La place du sujet dans la théologie de Calvin est une question débattue parmi les théologiens. Il n’est pas évident de déterminer quelle autonomie lui est réellement conférée. Une clarification sur la reconnaissance par Calvin de l’homme comme sujet, est un aspect fondamental de la responsabilité confiée que nous cherchons à préciser. Comment mettre en cohérence deux images de l’homme qui semblent chez Calvin si contradictoires et qui font pourtant toutes deux chez lui l’objet d’une grande insistance : Dieu est tout puissant, et comparé à lui, l’homme n’est rien ; mais en même temps, l’homme est un sujet agissant et a été fait de peu inférieur aux anges ? Nous montrons dans une première partie les arguments que nous retenons en faveur d’une compréhension de l’homme comme sujet agissant dans la pensée de Calvin, doté d’une liberté relative et donc d’une possibilité de responsabilité, quand bien même au regard de la perfection divine, l’homme n’est que « ver et pourriture » (Calvin, 1978b, liv. I, I, § 3).

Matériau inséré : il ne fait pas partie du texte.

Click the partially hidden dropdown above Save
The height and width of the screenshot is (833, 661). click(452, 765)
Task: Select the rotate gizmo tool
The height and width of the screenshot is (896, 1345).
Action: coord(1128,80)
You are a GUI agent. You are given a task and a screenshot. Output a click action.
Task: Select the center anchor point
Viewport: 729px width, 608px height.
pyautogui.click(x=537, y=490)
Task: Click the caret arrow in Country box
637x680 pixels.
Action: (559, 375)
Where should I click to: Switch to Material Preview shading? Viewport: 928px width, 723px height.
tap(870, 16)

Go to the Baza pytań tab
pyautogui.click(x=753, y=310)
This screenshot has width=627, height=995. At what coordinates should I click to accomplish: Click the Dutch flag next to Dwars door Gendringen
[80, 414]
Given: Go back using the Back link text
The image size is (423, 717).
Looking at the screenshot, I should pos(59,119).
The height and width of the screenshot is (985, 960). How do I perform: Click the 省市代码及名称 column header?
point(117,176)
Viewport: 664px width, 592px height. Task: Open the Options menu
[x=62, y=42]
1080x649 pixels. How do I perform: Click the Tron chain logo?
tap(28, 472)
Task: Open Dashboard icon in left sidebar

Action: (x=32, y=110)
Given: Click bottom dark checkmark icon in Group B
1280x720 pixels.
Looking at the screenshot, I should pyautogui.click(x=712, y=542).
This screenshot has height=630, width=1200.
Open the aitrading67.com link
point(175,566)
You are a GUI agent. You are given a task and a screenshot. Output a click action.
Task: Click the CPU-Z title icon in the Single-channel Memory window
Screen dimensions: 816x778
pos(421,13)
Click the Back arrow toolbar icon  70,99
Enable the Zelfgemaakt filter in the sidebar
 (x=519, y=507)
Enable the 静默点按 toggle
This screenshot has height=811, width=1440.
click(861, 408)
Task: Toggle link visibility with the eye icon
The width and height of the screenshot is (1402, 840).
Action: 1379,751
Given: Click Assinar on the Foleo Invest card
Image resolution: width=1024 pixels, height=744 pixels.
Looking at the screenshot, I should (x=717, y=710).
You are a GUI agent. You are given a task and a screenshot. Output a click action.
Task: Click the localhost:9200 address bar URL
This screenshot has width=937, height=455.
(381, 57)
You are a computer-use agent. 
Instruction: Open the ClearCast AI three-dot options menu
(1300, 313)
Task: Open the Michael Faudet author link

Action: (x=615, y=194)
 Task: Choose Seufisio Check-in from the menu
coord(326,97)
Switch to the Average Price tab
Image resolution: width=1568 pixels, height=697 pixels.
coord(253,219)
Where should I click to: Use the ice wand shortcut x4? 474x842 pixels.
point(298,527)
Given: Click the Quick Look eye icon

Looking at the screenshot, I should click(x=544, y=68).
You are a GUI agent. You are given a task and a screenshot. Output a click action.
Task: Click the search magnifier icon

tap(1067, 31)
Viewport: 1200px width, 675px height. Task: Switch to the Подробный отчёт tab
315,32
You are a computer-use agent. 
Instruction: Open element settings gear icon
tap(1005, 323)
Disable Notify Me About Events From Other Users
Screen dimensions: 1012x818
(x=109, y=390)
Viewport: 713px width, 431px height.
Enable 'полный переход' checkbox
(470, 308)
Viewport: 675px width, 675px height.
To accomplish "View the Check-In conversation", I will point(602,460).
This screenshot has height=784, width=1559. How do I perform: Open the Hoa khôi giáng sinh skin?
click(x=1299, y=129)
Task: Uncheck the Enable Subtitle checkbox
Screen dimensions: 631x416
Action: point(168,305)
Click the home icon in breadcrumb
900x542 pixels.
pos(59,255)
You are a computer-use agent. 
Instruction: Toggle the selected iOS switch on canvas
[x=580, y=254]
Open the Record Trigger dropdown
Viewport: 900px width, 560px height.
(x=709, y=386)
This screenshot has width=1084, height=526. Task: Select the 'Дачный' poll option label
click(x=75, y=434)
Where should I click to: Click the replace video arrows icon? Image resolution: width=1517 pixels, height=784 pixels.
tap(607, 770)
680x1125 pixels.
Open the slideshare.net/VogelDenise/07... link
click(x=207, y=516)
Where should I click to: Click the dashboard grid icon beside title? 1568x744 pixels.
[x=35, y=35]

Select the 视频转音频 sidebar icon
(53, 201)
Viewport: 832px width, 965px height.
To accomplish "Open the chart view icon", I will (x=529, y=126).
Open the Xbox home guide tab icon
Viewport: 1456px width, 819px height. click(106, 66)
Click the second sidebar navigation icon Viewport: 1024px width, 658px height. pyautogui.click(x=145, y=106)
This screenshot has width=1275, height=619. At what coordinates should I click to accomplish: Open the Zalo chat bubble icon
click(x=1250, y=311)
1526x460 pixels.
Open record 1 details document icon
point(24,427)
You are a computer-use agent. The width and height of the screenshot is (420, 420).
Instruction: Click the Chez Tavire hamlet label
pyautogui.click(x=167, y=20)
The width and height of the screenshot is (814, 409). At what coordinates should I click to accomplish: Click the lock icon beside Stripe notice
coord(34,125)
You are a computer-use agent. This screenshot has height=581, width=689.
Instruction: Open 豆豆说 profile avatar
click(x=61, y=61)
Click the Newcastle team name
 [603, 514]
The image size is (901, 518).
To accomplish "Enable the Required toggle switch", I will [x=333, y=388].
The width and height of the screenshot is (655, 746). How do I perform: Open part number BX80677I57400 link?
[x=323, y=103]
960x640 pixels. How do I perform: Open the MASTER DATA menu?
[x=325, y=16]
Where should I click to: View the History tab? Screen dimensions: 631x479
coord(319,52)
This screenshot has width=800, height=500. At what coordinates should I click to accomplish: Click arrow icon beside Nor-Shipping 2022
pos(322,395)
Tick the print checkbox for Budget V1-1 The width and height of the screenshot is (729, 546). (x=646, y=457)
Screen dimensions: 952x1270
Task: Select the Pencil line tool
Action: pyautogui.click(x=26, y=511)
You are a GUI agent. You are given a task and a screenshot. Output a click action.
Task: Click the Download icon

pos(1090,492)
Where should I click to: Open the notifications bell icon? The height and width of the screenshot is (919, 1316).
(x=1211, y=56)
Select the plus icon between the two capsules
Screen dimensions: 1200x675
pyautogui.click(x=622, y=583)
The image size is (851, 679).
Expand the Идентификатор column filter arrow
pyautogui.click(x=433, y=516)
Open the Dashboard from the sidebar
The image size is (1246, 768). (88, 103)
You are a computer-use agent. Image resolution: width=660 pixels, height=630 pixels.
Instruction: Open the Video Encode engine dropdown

Si l’homme est reconnu comme sujet agissant, il nous faut revenir à la nécessité de l’agir dans en matière économique. Nous avons vu dans le chapitre précédent que la recherche d’abondance est une réponse à la providence et une conséquence d’un désir profond de restauration d’une perfection initiale. Mais une autre justification de l’agir apparaît encore en complément. Elle enrichit le sens de l’alliance vu plus haut.

La seconde partie se centre sur la justification de l’agir dans la vie matérielle par comparaison à l’action spirituelle. Nous reprenons la distinction que Calvin établit entre les « choses terriennes » et les « choses célestes ». Nous montrons que Calvin distingue précisément ces deux ordres, l’économie appartenant au premier. Pourtant, il les articule : il donne certes une supériorité aux choses spirituelles, mais il affirme que la gestion sérieuse des réalités matérielles est une nécessité pour accéder à la vie spirituelle. L’agir en économie est intégré dans une perspective de sanctification du croyant.

Le motif de la responsabilité est ici élargi à un devoir de participer à la transformation de la société et de soi-même dans un sens conforme à la volonté de Dieu. Le mauvais usage des richesses peut être profané par un bon usage, celui de servir aux prochains. La mauvaise gestion des richesses a pour conséquence la perte de sens de sa propre vie, comme un étouffement, un ensevelissement, une perte de sa capacité de sujet agissant.